● **Work to be completed**: The records are to be copied exactly and in full.
(The data)
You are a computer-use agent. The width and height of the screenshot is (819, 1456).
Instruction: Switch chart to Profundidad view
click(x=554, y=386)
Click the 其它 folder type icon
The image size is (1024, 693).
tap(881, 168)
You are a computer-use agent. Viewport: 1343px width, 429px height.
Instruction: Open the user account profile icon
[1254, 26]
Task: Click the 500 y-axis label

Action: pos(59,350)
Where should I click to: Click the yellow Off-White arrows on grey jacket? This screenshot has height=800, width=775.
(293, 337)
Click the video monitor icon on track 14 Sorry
(End The data)
● **Task output**:
You are a computer-use agent. The width and height of the screenshot is (819, 1456).
Instruction: Switch chart to Profundidad view
click(x=554, y=386)
Click the 其它 folder type icon
The image size is (1024, 693).
tap(881, 168)
You are a computer-use agent. Viewport: 1343px width, 429px height.
Instruction: Open the user account profile icon
[1254, 26]
Task: Click the 500 y-axis label

Action: pos(59,350)
Where should I click to: Click the yellow Off-White arrows on grey jacket? This screenshot has height=800, width=775.
(293, 337)
Click the video monitor icon on track 14 Sorry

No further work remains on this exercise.